Blood clot warning
Dear Annie: Last year, I lost my dad. He had stage IV cancer, but that’s not what killed him. In fact, after his first few months of chemotherapy, a scan showed that the cancer was mostly gone. Then, a few weeks later, he died suddenly in his sleep. We declined to do an autopsy, but from talking to doctors it seems that there’s a good chance it was a blood clot.
I have since learned that there is a strong association between cancer and blood clots, and I felt compelled to write here and share some information.
Both chemotherapy and cancer increase the risk of blood clots. The CDC reports that blood clots are the second-leading cause of death among people with cancer. According to the National Blood Clot Alliance, blood clots affect 900,000 people every year in the U.S., and 1 in 5 blood clots are related to cancer and cancer treatment. NBCA notes that the risk of a dangerous blood clot “is greatest in the first few months after a cancer diagnosis.” The more advanced a cancer is, the higher the risk of blood clots. Other risk factors include personal or family history of blood clots, hospitalization, bone fractures, heart disease, diabetes, obesity, smoking and traveling for more than four hours.

::::::::

## Task requirements
1/ Answer these questions about the letter on blood clots and cancer:
(a) What did a scan show after the father's first few months of chemotherapy?
(b) Where do blood clots rank among causes of death for people with cancer, according to the CDC?
(c) How long does travel have to last to count as a risk factor?
2/ Pick up the letter on blood clots and cancer right after its final sentence and keep writing it.

## Provided material

::::::::

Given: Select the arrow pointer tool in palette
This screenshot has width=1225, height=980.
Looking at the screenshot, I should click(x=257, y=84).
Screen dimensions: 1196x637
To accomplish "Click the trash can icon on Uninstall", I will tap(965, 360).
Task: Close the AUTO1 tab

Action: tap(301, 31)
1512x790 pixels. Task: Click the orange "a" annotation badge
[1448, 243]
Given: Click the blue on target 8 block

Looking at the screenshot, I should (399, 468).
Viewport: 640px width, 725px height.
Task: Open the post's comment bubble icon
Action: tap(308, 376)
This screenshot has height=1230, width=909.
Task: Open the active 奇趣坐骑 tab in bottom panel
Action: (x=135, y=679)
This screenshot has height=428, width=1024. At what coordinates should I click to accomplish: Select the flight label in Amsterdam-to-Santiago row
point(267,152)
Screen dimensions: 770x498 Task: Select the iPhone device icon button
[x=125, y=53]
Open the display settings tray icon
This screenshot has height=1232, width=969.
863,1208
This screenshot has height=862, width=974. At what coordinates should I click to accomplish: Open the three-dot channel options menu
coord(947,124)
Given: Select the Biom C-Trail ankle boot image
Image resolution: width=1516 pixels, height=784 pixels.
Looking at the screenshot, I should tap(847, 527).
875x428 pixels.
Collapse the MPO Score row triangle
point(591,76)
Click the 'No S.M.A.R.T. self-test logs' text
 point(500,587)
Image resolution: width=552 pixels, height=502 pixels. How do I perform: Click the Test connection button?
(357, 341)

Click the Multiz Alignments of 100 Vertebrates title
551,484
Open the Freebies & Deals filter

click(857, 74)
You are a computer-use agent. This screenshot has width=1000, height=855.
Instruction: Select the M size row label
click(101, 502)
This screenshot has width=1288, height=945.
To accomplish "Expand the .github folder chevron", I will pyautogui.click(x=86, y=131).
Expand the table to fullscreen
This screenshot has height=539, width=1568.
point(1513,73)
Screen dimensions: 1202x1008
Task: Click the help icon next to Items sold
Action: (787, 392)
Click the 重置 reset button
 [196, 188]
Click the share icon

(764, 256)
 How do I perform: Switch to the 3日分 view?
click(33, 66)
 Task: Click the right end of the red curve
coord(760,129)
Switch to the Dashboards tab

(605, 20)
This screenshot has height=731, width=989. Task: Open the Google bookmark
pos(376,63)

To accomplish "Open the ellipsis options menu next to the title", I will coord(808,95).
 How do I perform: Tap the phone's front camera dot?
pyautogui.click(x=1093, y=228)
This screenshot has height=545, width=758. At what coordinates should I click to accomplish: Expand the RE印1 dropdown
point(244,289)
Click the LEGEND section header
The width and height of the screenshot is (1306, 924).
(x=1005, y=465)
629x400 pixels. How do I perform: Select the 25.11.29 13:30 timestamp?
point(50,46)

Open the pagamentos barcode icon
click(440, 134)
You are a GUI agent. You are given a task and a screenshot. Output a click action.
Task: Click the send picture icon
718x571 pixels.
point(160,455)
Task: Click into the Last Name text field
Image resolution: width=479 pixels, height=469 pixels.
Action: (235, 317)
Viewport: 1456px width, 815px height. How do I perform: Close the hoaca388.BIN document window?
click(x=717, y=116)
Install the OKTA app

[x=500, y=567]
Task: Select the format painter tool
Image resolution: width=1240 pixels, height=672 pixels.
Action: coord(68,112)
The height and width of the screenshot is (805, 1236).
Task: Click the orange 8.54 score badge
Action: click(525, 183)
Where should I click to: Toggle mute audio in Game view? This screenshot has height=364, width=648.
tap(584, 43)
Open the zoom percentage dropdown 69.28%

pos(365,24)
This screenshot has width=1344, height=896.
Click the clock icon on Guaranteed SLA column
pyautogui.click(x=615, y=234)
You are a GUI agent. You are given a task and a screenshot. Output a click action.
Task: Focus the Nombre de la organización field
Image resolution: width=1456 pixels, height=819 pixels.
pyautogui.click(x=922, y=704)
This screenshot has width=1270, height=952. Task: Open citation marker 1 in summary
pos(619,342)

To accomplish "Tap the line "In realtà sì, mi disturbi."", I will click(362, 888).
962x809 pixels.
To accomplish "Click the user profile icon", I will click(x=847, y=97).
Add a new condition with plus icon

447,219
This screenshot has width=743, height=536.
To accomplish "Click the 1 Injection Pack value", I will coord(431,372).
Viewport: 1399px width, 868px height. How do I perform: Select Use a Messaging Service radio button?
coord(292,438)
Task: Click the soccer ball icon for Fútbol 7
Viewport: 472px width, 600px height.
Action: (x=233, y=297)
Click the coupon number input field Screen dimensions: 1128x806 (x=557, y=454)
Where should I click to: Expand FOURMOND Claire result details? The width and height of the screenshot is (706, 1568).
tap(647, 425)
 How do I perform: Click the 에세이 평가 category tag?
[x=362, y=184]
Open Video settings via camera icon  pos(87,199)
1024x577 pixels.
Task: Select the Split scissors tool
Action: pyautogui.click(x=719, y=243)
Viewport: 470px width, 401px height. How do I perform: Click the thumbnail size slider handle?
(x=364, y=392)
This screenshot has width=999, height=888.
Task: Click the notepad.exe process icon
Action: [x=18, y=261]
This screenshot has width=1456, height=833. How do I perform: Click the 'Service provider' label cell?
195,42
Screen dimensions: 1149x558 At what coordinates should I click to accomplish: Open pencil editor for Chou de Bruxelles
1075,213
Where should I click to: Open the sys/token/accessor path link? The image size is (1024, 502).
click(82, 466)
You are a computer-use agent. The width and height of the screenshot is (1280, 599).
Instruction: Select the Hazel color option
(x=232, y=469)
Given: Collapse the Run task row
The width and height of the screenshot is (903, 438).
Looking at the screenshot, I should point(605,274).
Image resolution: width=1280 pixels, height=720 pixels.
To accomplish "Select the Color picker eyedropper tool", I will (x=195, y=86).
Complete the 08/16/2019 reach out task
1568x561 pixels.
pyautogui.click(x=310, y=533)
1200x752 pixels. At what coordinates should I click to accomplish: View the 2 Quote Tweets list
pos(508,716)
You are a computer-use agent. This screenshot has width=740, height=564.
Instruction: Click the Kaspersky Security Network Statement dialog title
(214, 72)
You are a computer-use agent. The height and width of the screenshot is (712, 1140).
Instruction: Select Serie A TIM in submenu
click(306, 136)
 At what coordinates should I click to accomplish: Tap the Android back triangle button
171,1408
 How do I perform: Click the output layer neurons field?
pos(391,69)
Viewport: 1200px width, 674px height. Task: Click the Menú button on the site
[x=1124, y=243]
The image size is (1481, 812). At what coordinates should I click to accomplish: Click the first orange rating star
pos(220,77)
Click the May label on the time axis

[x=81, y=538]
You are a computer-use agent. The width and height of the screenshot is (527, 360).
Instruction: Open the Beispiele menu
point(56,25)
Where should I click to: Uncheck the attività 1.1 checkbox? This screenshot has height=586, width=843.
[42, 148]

::::::::

## Answers to this exercise
1/
(a) The cancer was mostly gone.
(b) Second-leading cause of death.
(c) More than four hours.

2/
Symptoms of a blood clot include:
≤ Swelling, pain or tenderness in the arms or legs.
≤ Skin that on the arms or legs that is discolored and/or warm to the touch.
≤ Difficulty breathing.
≤ Chest pain that intensifies with a deep breath.
–Faster than normal or irregular heartbeat.
Although blood clots can be deadly if left unchecked, they are preventable and treatable. I encourage anyone undergoing treatment for cancer to talk to their doctor about their risk for blood clots. More details are available at stoptheclot.org. — Missing My Dad
Dear Missing: I am so sorry for your loss, and I’m happy to print this potentially life-saving information here.